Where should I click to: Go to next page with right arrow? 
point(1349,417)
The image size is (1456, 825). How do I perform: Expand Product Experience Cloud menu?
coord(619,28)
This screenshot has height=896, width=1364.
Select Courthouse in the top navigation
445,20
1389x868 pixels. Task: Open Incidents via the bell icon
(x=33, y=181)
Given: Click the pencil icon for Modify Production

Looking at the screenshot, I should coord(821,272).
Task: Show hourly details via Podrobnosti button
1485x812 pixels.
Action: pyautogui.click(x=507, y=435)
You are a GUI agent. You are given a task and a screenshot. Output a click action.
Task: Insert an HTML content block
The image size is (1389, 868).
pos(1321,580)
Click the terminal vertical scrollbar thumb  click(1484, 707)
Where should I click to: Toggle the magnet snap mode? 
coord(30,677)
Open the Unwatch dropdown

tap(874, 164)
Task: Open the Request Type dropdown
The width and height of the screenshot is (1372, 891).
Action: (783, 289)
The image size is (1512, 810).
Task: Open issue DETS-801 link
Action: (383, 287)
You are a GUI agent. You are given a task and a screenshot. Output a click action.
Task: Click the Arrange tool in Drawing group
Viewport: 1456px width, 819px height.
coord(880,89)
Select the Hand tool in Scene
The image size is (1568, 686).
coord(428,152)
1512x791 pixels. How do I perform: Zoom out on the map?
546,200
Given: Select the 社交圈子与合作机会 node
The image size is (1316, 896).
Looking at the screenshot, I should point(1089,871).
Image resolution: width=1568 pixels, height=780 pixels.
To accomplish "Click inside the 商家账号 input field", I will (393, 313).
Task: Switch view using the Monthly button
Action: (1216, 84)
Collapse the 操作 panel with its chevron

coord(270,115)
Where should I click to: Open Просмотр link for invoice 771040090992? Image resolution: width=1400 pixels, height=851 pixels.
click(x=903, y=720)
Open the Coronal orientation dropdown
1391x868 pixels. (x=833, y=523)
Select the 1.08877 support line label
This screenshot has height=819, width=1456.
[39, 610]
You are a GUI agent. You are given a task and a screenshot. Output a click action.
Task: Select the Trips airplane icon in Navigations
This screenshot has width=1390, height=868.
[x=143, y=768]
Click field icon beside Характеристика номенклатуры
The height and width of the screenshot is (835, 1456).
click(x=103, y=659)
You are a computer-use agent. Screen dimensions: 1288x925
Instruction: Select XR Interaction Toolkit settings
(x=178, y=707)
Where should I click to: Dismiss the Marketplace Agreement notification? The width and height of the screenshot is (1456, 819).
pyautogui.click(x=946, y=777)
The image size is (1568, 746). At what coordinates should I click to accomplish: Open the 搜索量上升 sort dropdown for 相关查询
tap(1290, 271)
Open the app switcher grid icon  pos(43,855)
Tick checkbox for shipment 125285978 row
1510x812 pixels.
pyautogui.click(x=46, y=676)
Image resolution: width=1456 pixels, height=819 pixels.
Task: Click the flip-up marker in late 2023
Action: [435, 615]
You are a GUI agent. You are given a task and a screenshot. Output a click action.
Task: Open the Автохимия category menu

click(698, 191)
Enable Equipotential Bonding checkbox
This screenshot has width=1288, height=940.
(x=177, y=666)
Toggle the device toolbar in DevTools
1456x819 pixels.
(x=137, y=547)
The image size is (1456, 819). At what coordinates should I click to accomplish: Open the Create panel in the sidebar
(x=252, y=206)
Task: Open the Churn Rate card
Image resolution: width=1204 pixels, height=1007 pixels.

=====

§ Problem: Go through the records and output them all, word for word.

§ Exercise result:
Where should I click to: Go to next page with right arrow? 
point(1349,417)
The image size is (1456, 825). How do I perform: Expand Product Experience Cloud menu?
coord(619,28)
This screenshot has height=896, width=1364.
Select Courthouse in the top navigation
445,20
1389x868 pixels. Task: Open Incidents via the bell icon
(x=33, y=181)
Given: Click the pencil icon for Modify Production

Looking at the screenshot, I should coord(821,272).
Task: Show hourly details via Podrobnosti button
1485x812 pixels.
Action: pyautogui.click(x=507, y=435)
You are a GUI agent. You are given a task and a screenshot. Output a click action.
Task: Insert an HTML content block
The image size is (1389, 868).
pos(1321,580)
Click the terminal vertical scrollbar thumb  click(1484, 707)
Where should I click to: Toggle the magnet snap mode? 
coord(30,677)
Open the Unwatch dropdown

tap(874, 164)
Task: Open the Request Type dropdown
The width and height of the screenshot is (1372, 891).
Action: (783, 289)
The image size is (1512, 810).
Task: Open issue DETS-801 link
Action: (383, 287)
You are a GUI agent. You are given a task and a screenshot. Output a click action.
Task: Click the Arrange tool in Drawing group
Viewport: 1456px width, 819px height.
coord(880,89)
Select the Hand tool in Scene
The image size is (1568, 686).
coord(428,152)
1512x791 pixels. How do I perform: Zoom out on the map?
546,200
Given: Select the 社交圈子与合作机会 node
The image size is (1316, 896).
Looking at the screenshot, I should point(1089,871).
Image resolution: width=1568 pixels, height=780 pixels.
To accomplish "Click inside the 商家账号 input field", I will (393, 313).
Task: Switch view using the Monthly button
Action: (1216, 84)
Collapse the 操作 panel with its chevron

coord(270,115)
Where should I click to: Open Просмотр link for invoice 771040090992? Image resolution: width=1400 pixels, height=851 pixels.
click(x=903, y=720)
Open the Coronal orientation dropdown
1391x868 pixels. (x=833, y=523)
Select the 1.08877 support line label
This screenshot has height=819, width=1456.
[39, 610]
You are a GUI agent. You are given a task and a screenshot. Output a click action.
Task: Select the Trips airplane icon in Navigations
This screenshot has width=1390, height=868.
[x=143, y=768]
Click field icon beside Характеристика номенклатуры
The height and width of the screenshot is (835, 1456).
click(x=103, y=659)
You are a computer-use agent. Screen dimensions: 1288x925
Instruction: Select XR Interaction Toolkit settings
(x=178, y=707)
Where should I click to: Dismiss the Marketplace Agreement notification? The width and height of the screenshot is (1456, 819).
pyautogui.click(x=946, y=777)
The image size is (1568, 746). At what coordinates should I click to accomplish: Open the 搜索量上升 sort dropdown for 相关查询
tap(1290, 271)
Open the app switcher grid icon  pos(43,855)
Tick checkbox for shipment 125285978 row
1510x812 pixels.
pyautogui.click(x=46, y=676)
Image resolution: width=1456 pixels, height=819 pixels.
Task: Click the flip-up marker in late 2023
Action: [435, 615]
You are a GUI agent. You are given a task and a screenshot. Output a click action.
Task: Open the Автохимия category menu

click(698, 191)
Enable Equipotential Bonding checkbox
This screenshot has width=1288, height=940.
(x=177, y=666)
Toggle the device toolbar in DevTools
1456x819 pixels.
(x=137, y=547)
The image size is (1456, 819). At what coordinates should I click to accomplish: Open the Create panel in the sidebar
(x=252, y=206)
Task: Open the Churn Rate card
Image resolution: width=1204 pixels, height=1007 pixels.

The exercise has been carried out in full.